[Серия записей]
● ● ● ● ●

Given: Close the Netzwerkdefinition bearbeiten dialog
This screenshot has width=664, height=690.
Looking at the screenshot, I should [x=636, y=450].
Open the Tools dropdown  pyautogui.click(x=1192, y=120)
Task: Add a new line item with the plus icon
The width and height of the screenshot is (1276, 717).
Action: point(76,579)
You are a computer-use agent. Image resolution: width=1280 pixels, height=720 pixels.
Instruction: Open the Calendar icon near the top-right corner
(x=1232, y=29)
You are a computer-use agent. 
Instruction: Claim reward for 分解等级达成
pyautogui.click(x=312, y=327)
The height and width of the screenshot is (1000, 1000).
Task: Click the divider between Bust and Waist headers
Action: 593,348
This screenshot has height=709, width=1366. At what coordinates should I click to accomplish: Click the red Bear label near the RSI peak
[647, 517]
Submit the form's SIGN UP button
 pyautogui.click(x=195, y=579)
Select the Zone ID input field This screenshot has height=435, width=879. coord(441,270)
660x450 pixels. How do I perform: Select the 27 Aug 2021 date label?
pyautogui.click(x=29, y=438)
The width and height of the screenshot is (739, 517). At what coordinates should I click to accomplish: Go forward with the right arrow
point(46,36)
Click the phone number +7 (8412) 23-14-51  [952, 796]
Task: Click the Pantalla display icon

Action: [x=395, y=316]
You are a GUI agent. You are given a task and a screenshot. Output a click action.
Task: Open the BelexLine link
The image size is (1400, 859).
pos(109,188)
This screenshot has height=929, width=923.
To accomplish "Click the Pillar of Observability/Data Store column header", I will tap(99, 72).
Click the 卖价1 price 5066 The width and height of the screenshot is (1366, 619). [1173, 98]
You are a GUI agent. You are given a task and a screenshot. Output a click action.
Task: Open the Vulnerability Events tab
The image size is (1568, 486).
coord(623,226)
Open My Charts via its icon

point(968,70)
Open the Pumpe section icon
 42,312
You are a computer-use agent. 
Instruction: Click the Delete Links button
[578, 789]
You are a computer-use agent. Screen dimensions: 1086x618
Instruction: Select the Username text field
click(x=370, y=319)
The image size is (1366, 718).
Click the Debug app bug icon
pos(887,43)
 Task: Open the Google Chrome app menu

● ● ● ● ●

▶ [Условие задания]: Перенесите в CSV из двух столбцов, «задача» и «ответ», всё от строки с «Task: Click the Pantalla display icon» до строки с «pos(109,188)» включительно. На каждое задание отведите одну строку, где текст и ответ стоят каждый в своем поле в кавычках, а переносы строк заменены пробелами.

▶ [Готовое решение]:
задача,ответ
"Task: Click the Pantalla display icon","Action: [x=395, y=316]"
"You are a GUI agent. You are given a task and a screenshot. Output a click action. Task: Open the BelexLine link The image size is (1400, 859).","pos(109,188)"